- **DIRECTIONS**
Set down the full listing exactly as given. Any pictures are to be left out.

(RECORDED DATA)

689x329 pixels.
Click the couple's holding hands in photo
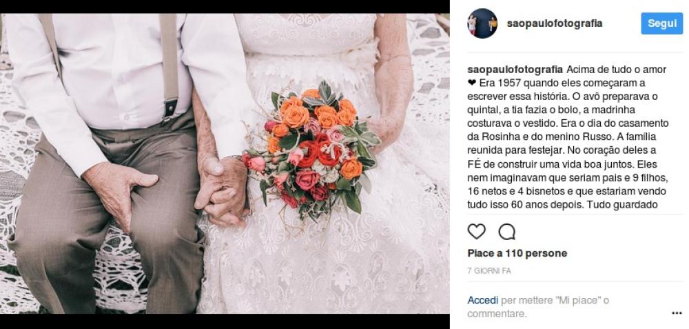[x=222, y=190]
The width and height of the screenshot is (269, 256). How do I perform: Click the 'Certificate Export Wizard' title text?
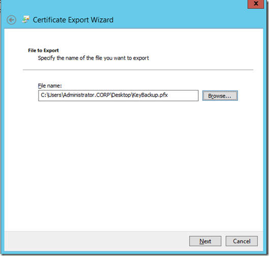[x=73, y=20]
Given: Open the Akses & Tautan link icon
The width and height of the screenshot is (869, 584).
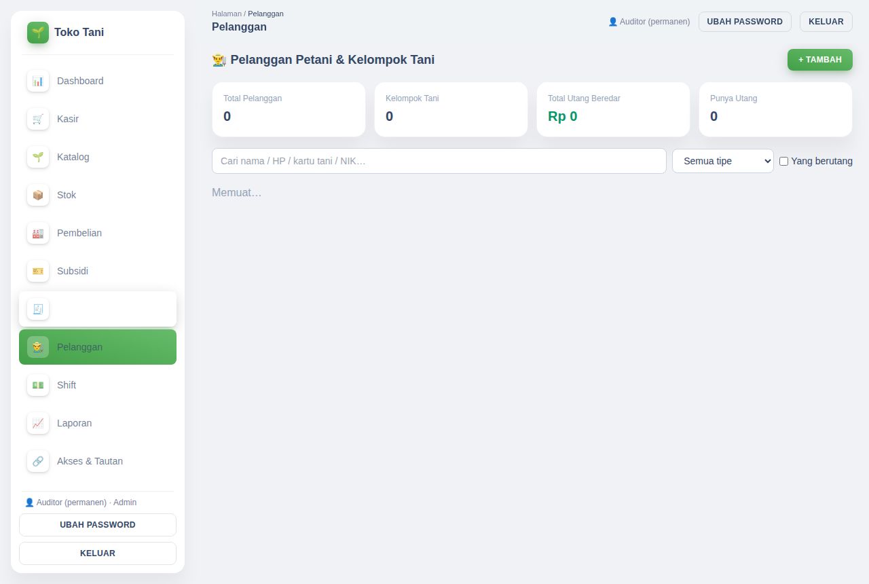Looking at the screenshot, I should (38, 461).
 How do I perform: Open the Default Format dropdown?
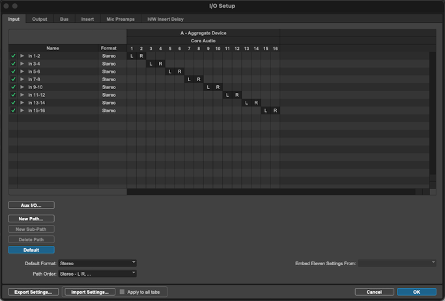click(x=97, y=263)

(End RECORDED DATA)

- **THE COMPLETED TASK**
689x329 pixels.
Click the couple's holding hands in photo
[x=222, y=190]
The width and height of the screenshot is (269, 256). How do I perform: Click the 'Certificate Export Wizard' title text?
[x=73, y=20]
Given: Open the Akses & Tautan link icon
The width and height of the screenshot is (869, 584).
Looking at the screenshot, I should (38, 461).
 How do I perform: Open the Default Format dropdown?
click(x=97, y=263)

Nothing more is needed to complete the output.